- [WHAT THE EXERCISE ASKS]:
All of the data should be output character for character, except the pictures.

[Dataset entries]
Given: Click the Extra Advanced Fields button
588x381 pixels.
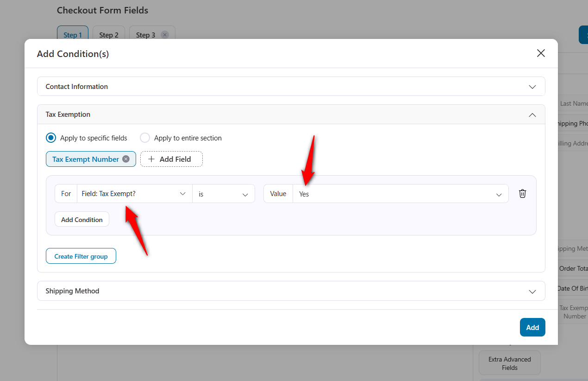Looking at the screenshot, I should click(x=509, y=362).
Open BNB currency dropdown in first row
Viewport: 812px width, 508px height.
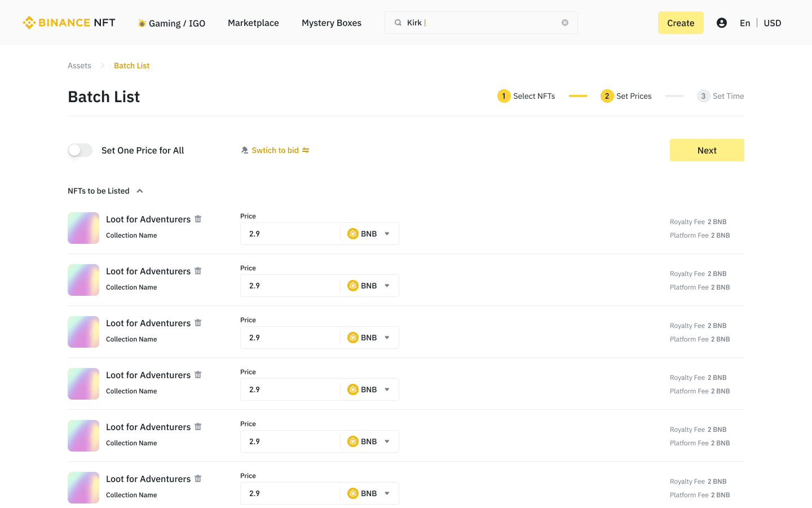click(369, 234)
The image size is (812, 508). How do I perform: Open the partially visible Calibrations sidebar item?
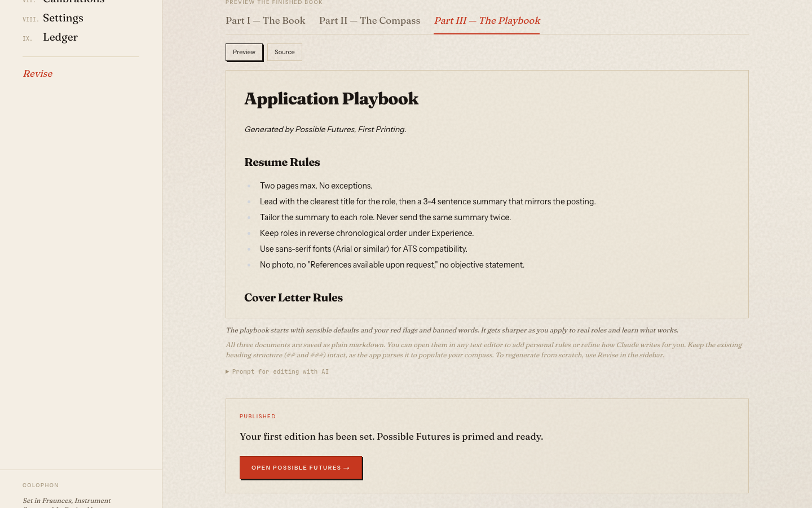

- [TASK RESULT]:
Given: Click the Extra Advanced Fields button
588x381 pixels.
Looking at the screenshot, I should click(x=509, y=362).
Open BNB currency dropdown in first row
Viewport: 812px width, 508px height.
click(369, 234)
The image size is (812, 508). How do I perform: Open the partially visible Calibrations sidebar item?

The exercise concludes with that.